- _ABOUT THIS TASK_
The task here is to set down every line of the listing exactly.

- _TASK INPUTS_
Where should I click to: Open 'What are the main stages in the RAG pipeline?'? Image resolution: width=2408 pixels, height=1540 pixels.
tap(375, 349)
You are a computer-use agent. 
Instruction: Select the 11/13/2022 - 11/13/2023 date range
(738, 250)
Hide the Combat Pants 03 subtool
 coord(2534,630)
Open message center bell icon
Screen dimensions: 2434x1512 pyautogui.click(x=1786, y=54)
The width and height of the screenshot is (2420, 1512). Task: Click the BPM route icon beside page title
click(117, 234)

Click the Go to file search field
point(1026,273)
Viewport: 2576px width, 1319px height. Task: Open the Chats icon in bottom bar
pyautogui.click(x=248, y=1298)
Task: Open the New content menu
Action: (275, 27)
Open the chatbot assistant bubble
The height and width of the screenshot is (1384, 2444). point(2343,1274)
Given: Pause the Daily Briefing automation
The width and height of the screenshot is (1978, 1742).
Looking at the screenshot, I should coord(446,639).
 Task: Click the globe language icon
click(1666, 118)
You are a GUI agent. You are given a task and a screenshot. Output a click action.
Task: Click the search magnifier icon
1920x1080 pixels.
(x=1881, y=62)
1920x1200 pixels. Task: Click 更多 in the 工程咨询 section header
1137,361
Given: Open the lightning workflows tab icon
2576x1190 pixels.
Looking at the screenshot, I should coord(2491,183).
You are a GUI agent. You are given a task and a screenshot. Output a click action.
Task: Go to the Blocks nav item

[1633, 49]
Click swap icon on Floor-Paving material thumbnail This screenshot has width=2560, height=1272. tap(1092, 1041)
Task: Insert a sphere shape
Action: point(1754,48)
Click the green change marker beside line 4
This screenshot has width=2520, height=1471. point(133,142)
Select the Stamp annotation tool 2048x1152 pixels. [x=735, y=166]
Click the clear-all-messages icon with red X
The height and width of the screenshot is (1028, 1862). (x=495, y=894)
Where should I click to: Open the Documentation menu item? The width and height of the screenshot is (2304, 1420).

- _ANSWER BELOW_
Where should I click to: Open 'What are the main stages in the RAG pipeline?'? Image resolution: width=2408 pixels, height=1540 pixels.
tap(375, 349)
You are a computer-use agent. 
Instruction: Select the 11/13/2022 - 11/13/2023 date range
(738, 250)
Hide the Combat Pants 03 subtool
 coord(2534,630)
Open message center bell icon
Screen dimensions: 2434x1512 pyautogui.click(x=1786, y=54)
The width and height of the screenshot is (2420, 1512). Task: Click the BPM route icon beside page title
click(117, 234)

Click the Go to file search field
point(1026,273)
Viewport: 2576px width, 1319px height. Task: Open the Chats icon in bottom bar
pyautogui.click(x=248, y=1298)
Task: Open the New content menu
Action: (275, 27)
Open the chatbot assistant bubble
The height and width of the screenshot is (1384, 2444). point(2343,1274)
Given: Pause the Daily Briefing automation
The width and height of the screenshot is (1978, 1742).
Looking at the screenshot, I should coord(446,639).
 Task: Click the globe language icon
click(1666, 118)
You are a GUI agent. You are given a task and a screenshot. Output a click action.
Task: Click the search magnifier icon
1920x1080 pixels.
(x=1881, y=62)
1920x1200 pixels. Task: Click 更多 in the 工程咨询 section header
1137,361
Given: Open the lightning workflows tab icon
2576x1190 pixels.
Looking at the screenshot, I should coord(2491,183).
You are a GUI agent. You are given a task and a screenshot. Output a click action.
Task: Go to the Blocks nav item

[1633, 49]
Click swap icon on Floor-Paving material thumbnail This screenshot has width=2560, height=1272. tap(1092, 1041)
Task: Insert a sphere shape
Action: point(1754,48)
Click the green change marker beside line 4
This screenshot has width=2520, height=1471. point(133,142)
Select the Stamp annotation tool 2048x1152 pixels. [x=735, y=166]
Click the clear-all-messages icon with red X
The height and width of the screenshot is (1028, 1862). (x=495, y=894)
Where should I click to: Open the Documentation menu item? The width and height of the screenshot is (2304, 1420).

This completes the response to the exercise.